Curioso ainda é que essa não é a primeira vez que a morte ronda Silva. Em 1987, uma fatalidade o deixou com sequelas físicas. Naquele ano, o eletricista perdeu um dedo da mão direita após tomar um choque em uma rede de alta tensão e despencar de um poste de 17 metros de altura.
“Como é que ela [a ex-mulher, ao reconhecer o corpo] não viu a mão? Não é possível que o morto também tivesse um dedo a menos”, disse Silva, irritado por ela tê-lo confundindo com outro homem.
Logo após o enterro do homem identificado como Silva, a ex-mulher, segundo o relato de vizinhos, vendeu os móveis do eletricista e deixou a casa com as crianças. Silva não tem notícias dela. Imagina que esteja no Paraná ou no Recife. A suspeita do eletricista é que ela tenha ficado assustada com a morte brutal daquele que seria seu ex e resolveu sumir. Antes, segundo Silva, ela teria recebido 25 mil reais do seguro de vida dele.

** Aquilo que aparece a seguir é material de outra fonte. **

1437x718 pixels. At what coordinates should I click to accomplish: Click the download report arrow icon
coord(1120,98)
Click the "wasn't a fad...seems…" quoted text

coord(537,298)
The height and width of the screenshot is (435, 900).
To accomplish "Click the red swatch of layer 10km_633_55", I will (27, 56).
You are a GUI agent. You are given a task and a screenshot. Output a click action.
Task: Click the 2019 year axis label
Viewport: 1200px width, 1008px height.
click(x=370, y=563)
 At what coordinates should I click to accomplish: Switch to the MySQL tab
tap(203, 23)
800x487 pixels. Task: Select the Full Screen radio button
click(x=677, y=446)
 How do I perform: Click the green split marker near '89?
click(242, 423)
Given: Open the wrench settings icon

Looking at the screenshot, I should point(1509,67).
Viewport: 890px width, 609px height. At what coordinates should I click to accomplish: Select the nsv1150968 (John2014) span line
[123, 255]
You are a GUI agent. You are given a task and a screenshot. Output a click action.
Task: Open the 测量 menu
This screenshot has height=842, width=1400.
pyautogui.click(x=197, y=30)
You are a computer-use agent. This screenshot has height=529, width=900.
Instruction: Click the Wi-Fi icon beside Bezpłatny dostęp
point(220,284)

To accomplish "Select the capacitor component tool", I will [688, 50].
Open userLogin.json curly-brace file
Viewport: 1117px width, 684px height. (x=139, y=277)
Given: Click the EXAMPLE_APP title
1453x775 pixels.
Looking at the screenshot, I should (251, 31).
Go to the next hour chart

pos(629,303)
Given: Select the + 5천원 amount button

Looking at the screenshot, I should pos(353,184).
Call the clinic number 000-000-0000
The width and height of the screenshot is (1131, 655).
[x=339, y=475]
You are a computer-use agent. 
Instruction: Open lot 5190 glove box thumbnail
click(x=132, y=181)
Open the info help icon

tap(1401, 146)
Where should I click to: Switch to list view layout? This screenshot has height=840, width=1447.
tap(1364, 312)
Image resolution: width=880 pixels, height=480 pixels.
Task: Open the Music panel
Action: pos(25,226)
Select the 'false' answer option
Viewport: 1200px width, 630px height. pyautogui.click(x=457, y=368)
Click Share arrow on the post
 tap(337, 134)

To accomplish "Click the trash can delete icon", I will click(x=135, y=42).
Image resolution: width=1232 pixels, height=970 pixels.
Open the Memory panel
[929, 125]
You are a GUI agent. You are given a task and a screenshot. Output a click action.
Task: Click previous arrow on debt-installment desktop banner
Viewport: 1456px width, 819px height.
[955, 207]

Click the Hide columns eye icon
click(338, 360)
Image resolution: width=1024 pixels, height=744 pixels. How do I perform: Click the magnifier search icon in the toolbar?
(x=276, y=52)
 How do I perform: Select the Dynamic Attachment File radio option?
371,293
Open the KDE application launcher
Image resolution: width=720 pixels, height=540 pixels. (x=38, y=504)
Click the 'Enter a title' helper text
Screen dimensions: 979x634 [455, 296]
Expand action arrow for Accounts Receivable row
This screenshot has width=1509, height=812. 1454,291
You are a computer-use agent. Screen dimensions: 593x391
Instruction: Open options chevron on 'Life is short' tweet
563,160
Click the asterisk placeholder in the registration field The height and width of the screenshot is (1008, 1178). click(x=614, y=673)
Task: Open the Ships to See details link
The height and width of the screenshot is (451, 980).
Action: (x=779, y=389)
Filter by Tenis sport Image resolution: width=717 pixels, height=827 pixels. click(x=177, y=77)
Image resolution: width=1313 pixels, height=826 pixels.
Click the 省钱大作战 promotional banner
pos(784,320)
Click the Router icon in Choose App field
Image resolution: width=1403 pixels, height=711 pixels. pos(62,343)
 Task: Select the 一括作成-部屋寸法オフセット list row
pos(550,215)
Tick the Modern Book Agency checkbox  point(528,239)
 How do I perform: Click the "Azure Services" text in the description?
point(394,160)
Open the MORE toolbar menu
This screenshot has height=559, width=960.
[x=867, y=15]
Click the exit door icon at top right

“Eu ligava toda semana para falar com os meus filhos. Em janeiro, não consegui mais falar e fiquei preocupado. Acho que eles fugiram com medo.”
Vida mais dura.
A vida ficou mais dura para Silva após descobrir que, oficialmente, está morto. No hotel onde trabalhava, ele não precisava usar o banco. Fazia as refeições no local de trabalho e recebia parte do salário em dinheiro. Por isso, não sabia que sua conta bancária estava bloqueada. A descoberta só se deu quando espantou a vizinhança ao surgir perto da casa onde morava. “Até hoje tem gente com medo no bairro”, conta uma amiga de Silva, Maria das Dores da Silva, 77 anos.
A advogada Maria de Fátima Caldas diz que o caso de Silva é de Justiça. Ele precisará buscar um defensor público e entrar com um processo para provar que está vivo. Enquanto isso, o eletricista mora dentro do carro de um antigo vizinho. E ainda acumula dívidas do tempo de defunto.
“Ele me deve 1,2 mil reais pelos meses em que estava morto. Já que ele está vivo, tem que pagar”, conta Hélio Costa, dono da quitinete em que Silva morava antes de partir para Angra dos Reis. “Morrer está me dando um trabalho que você nem imagina”, resume Silva. (Bruno Alfano/AG)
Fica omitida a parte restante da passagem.